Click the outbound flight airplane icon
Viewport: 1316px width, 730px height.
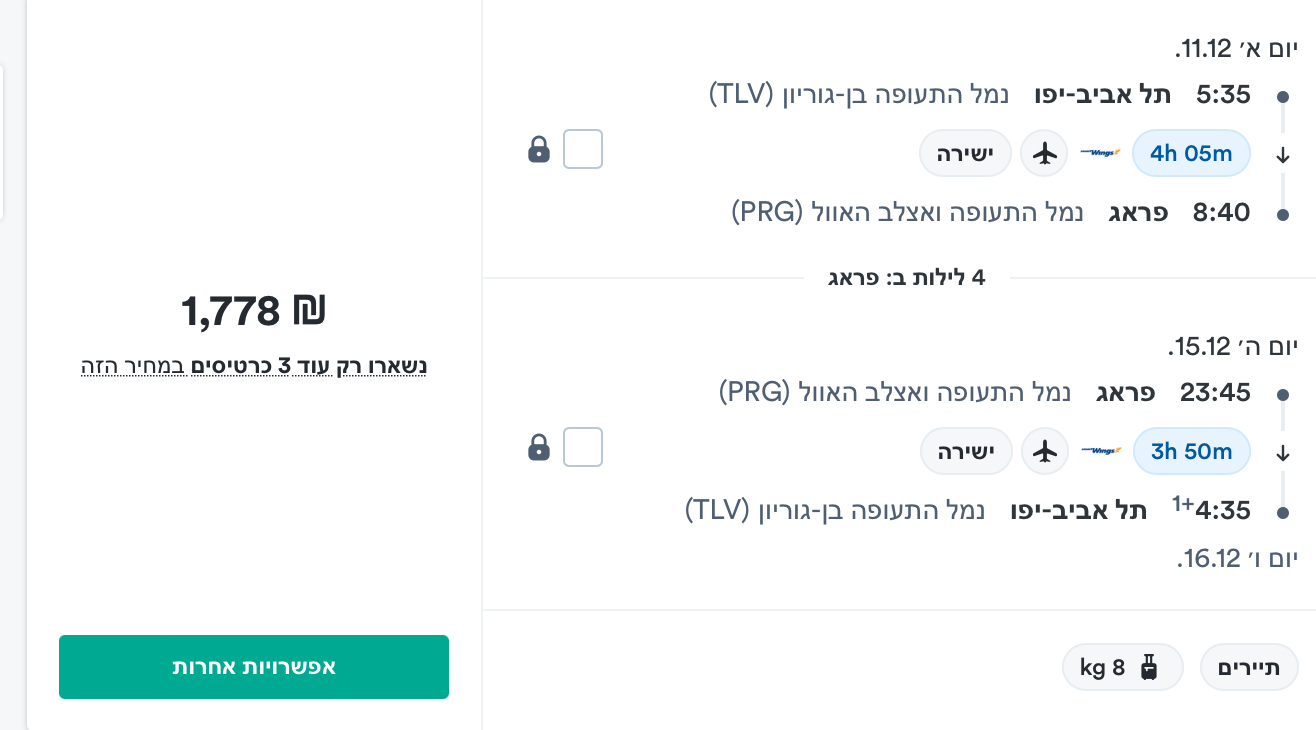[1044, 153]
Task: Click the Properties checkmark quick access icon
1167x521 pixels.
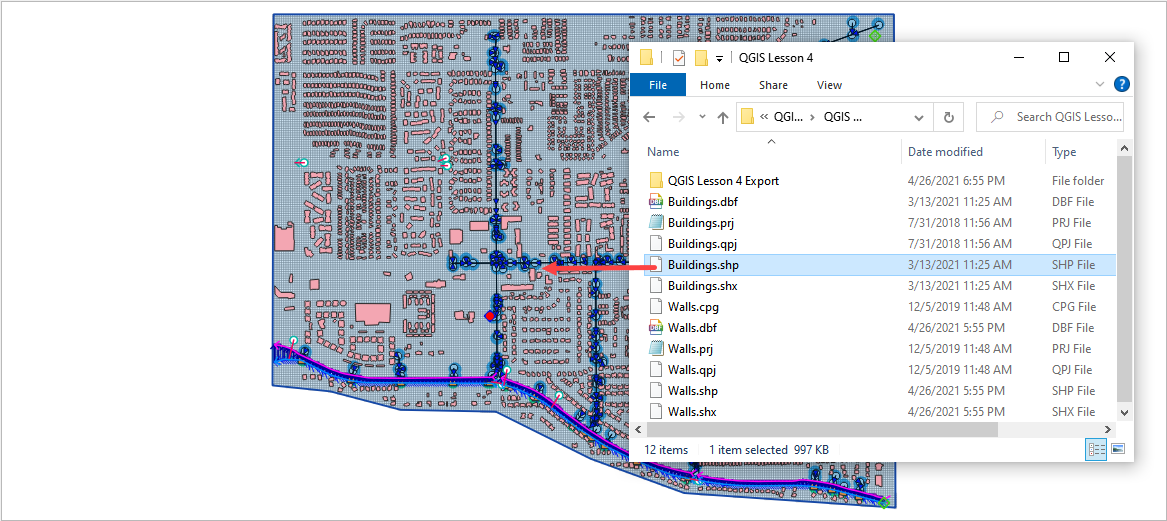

## WHAT YOU NEED TO DO
Please pick out every line of the material above that contains the string "icon", and copy each one. Case counts.

## FULL RESPONSE
Click the outbound flight airplane icon
Task: Click the Properties checkmark quick access icon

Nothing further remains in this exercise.